Please lay out the part of the material that opens with the line containing "Task: Check the 공동담보/전세목록 checkbox" and closes with the line containing "pyautogui.click(x=946, y=119)" as a Markdown table with the columns Row and Line, one numbered row per line and blank lines left out.
── EXERCISE INPUTS ──
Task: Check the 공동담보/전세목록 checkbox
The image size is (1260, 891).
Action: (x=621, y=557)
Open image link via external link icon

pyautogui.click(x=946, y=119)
───
── EXERCISE INPUTS ──
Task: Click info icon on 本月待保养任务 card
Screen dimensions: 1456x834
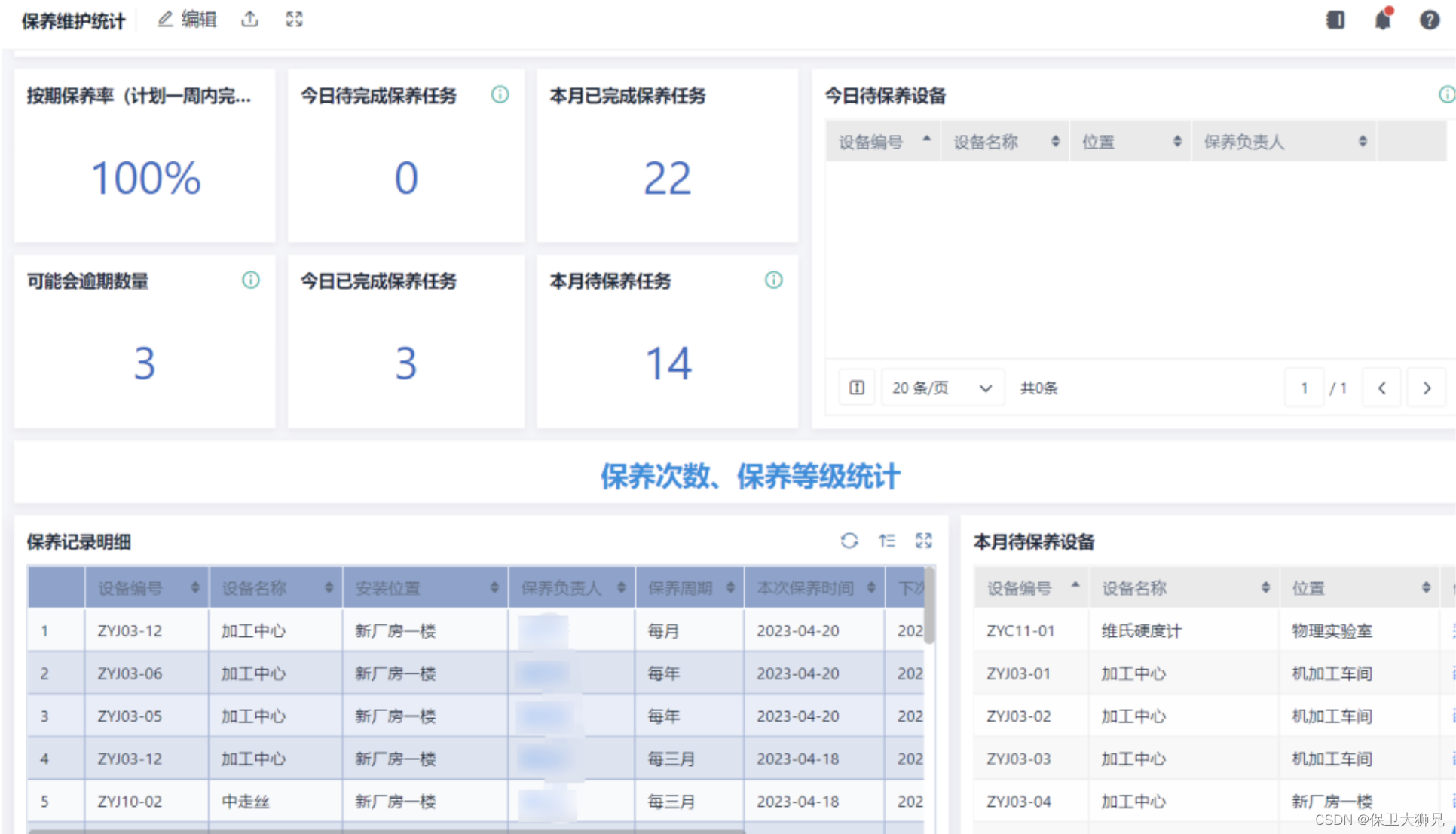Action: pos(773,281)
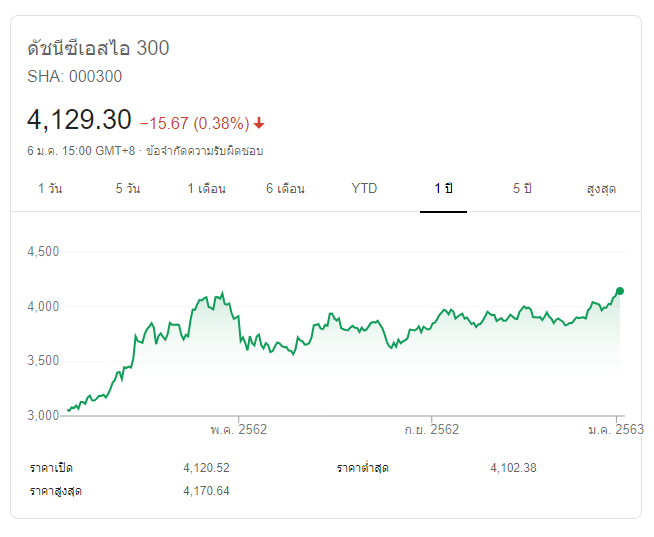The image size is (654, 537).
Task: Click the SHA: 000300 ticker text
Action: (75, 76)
───
▶ _THE RESULT_:
| Row | Line |
|---|---|
| 1 | Task: Check the 공동담보/전세목록 checkbox |
| 2 | The image size is (1260, 891). |
| 3 | Action: (x=621, y=557) |
| 4 | Open image link via external link icon |
| 5 | pyautogui.click(x=946, y=119) |